Vegetation make people feel closer to nature. It is, after all, what most of us expect to see out in the wild. Most vegetation that is observed in forests and undeveloped areas really is natural. Much of the associated insects and wildlife are natural as well. Such flora and fauna know how to survive within their respective ecosystems. They can not rely on any unnatural intervention from anyone.
Naturalized exotic (non-native) species proliferate only because they are adapted to similar environmental conditions. A lack of pathogens that afflicted them within their natural ranges is a major advantage for most of them. Nonetheless, they are unnatural components of what is commonly considered to be nature. Most naturalized exotic species actually interfere significantly with nature.
Vegetation and associated wildlife that inhabits synthetic landscapes is very different from that which lives out in nature. Only some of the vegetation has potential to naturalize. Even less is native. Almost all of it is reliant on artificial intervention for survival, particularly irrigation. Associated wildlife is reliant on the survival of the reliant vegetation. Landscapes accommodate.
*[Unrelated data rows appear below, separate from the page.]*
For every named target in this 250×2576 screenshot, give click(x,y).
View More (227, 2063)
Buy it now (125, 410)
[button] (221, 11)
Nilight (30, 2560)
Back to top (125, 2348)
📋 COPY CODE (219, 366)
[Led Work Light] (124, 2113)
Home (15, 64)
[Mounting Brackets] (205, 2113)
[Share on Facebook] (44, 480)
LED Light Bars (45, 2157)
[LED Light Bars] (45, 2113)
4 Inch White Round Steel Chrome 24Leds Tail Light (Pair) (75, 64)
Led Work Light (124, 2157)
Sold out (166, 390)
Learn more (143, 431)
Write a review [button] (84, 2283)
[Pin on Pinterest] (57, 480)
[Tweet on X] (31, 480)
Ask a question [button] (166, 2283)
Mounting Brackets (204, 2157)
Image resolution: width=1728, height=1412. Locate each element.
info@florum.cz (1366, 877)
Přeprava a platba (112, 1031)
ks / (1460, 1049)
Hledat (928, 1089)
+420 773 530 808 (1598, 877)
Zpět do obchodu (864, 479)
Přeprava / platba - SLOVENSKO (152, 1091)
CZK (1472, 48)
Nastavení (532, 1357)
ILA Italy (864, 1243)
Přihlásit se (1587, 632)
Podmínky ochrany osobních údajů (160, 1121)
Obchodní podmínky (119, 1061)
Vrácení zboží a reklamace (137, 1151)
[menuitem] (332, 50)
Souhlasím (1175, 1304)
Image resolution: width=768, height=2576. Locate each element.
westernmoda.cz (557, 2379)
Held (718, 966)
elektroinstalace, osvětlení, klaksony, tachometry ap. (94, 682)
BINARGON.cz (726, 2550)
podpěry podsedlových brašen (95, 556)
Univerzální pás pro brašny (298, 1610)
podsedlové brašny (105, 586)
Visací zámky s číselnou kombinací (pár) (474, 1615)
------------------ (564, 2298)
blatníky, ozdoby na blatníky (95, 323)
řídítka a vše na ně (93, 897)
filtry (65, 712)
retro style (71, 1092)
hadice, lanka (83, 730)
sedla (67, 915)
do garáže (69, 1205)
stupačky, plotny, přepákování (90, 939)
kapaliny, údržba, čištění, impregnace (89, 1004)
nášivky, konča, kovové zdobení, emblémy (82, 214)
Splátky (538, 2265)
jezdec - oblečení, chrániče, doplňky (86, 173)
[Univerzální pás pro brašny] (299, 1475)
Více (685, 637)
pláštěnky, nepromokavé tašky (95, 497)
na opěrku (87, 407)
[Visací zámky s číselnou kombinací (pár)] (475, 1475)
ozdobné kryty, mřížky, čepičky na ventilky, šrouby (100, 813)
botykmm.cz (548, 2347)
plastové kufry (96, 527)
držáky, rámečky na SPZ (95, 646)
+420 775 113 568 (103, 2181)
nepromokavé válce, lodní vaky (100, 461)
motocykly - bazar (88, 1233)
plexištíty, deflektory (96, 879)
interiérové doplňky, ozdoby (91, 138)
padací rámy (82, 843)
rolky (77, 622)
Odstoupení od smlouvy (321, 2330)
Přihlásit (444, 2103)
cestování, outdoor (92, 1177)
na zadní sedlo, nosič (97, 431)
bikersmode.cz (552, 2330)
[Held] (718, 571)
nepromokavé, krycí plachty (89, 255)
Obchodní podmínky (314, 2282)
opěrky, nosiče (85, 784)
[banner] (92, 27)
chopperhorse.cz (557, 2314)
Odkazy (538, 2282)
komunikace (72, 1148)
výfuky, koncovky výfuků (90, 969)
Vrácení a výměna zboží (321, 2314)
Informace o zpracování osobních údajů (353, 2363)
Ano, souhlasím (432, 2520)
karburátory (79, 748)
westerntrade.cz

Nature does not.
With few exceptions, landscapes that emulate nature are impractical. Landscapes within forests are some of those few exceptions that might need no more than what the forests provide. Even in such situations, combustible vegetation and structurally deficient trees should be cleared away from homes. In California, nature is innately combustible. It is messy and potentially dangerous too.
Most urban landscapes of California would still be dreadfully bleak if limited to natural components. Both San Jose and Los Angeles are naturally chaparral regions. They were formerly inhabited by sparsely dispersed trees on scrubby grasslands. Now, relatively abundant vegetation in both regions is more appealing, and improves urban lifestyles, but is nothing like what nature intended.
Nature is simply inadequate for what is expected of urban landscapes of California.